▶ Collected data entries:
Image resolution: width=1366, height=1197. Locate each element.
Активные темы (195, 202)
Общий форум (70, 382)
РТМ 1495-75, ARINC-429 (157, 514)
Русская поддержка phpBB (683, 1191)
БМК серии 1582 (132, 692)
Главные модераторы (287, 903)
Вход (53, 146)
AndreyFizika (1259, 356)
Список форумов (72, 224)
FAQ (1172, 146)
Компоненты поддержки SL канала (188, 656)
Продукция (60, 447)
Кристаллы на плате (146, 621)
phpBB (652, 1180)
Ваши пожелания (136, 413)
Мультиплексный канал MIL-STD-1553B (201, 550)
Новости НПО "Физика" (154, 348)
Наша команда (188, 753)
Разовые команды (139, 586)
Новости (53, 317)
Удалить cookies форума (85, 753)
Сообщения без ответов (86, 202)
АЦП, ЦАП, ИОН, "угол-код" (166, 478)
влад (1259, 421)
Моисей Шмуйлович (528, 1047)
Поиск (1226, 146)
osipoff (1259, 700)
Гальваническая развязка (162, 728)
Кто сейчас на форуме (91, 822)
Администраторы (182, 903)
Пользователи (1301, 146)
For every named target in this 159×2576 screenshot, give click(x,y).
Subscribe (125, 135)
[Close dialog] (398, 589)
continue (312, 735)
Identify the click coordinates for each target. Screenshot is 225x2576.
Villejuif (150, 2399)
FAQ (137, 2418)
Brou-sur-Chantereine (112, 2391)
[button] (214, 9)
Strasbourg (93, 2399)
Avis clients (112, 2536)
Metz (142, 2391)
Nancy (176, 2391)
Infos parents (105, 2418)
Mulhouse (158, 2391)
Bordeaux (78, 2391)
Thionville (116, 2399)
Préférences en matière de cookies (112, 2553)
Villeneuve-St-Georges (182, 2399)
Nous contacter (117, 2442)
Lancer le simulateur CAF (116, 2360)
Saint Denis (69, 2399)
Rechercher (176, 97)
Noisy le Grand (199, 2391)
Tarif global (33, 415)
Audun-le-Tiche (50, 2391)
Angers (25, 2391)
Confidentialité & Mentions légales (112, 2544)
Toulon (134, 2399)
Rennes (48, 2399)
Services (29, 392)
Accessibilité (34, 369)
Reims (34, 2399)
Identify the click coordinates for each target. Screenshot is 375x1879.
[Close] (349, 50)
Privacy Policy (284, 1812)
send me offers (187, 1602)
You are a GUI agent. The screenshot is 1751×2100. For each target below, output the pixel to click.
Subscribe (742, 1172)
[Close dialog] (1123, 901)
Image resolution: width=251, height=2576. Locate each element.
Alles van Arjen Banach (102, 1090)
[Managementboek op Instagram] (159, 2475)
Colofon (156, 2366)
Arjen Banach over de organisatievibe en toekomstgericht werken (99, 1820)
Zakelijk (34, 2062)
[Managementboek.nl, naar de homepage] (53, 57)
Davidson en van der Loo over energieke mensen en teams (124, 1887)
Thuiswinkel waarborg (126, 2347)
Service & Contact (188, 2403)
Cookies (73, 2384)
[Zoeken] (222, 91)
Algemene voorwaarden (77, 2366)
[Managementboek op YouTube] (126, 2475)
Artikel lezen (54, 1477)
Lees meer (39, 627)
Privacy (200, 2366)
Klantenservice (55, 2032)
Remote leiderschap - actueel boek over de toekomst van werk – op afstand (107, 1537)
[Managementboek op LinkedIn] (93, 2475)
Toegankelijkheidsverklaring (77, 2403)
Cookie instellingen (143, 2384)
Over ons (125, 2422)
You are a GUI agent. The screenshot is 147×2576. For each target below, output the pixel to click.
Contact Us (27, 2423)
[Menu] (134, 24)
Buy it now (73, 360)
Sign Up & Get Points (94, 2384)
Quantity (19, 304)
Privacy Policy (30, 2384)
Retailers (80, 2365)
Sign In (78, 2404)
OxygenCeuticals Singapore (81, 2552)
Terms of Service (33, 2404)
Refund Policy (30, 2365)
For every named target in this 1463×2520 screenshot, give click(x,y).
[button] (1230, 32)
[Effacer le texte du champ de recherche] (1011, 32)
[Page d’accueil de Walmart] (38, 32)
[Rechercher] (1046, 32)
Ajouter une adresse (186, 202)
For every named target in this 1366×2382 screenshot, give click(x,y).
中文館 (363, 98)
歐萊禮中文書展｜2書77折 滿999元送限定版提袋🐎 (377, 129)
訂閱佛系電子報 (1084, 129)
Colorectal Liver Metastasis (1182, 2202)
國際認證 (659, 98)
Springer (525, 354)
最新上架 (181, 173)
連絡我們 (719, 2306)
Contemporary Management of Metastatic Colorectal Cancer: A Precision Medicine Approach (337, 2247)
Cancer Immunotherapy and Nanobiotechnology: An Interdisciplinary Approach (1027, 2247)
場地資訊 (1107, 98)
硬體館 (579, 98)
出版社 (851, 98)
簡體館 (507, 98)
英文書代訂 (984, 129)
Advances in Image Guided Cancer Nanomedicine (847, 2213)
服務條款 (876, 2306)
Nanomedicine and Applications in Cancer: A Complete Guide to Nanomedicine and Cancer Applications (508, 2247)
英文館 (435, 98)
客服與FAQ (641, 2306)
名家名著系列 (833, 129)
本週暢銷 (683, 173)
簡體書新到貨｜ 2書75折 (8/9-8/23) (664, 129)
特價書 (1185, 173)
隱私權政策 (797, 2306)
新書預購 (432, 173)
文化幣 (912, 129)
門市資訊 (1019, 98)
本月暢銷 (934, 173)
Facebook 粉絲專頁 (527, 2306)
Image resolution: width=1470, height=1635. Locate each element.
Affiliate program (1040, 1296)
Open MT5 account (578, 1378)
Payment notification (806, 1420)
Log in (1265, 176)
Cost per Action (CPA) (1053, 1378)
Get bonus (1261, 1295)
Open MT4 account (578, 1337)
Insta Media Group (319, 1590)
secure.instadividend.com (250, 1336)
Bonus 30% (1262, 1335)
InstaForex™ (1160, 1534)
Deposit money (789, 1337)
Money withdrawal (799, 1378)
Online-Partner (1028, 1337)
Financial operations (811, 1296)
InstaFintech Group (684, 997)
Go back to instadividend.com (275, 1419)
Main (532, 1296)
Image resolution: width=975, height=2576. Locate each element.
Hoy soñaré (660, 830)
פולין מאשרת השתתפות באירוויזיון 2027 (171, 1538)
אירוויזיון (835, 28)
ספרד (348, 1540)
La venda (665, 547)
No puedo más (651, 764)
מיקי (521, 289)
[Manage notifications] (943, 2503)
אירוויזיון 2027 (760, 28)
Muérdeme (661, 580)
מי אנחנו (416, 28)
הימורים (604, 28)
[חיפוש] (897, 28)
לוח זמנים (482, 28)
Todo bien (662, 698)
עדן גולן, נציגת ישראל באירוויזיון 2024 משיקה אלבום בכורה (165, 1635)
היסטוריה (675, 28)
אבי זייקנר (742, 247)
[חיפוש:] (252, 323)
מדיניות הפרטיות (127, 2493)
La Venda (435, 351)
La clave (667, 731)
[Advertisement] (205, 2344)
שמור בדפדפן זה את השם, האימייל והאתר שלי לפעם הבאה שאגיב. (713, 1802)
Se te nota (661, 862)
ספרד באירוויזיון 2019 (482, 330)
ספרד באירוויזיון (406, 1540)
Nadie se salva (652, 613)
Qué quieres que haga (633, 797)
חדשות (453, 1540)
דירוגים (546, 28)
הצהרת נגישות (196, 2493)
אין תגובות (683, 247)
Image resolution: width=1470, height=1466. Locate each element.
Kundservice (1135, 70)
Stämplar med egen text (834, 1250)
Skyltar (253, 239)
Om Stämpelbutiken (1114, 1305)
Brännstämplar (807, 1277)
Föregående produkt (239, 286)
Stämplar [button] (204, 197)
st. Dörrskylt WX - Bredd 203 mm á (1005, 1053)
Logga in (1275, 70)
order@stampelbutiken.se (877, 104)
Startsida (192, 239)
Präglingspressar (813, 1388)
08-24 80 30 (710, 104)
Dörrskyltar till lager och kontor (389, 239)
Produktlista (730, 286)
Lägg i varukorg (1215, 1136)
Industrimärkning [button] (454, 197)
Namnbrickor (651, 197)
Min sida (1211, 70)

▶ What to work on: All that is wanted is the stretch of lines above from the one containing "Русская поддержка phpBB (683, 1191)" through the one containing "Разовые команды (139, 586)", duplicated exactly.

▶ Exercise output:
Русская поддержка phpBB (683, 1191)
БМК серии 1582 (132, 692)
Главные модераторы (287, 903)
Вход (53, 146)
AndreyFizika (1259, 356)
Список форумов (72, 224)
FAQ (1172, 146)
Компоненты поддержки SL канала (188, 656)
Продукция (60, 447)
Кристаллы на плате (146, 621)
phpBB (652, 1180)
Ваши пожелания (136, 413)
Мультиплексный канал MIL-STD-1553B (201, 550)
Новости НПО "Физика" (154, 348)
Наша команда (188, 753)
Разовые команды (139, 586)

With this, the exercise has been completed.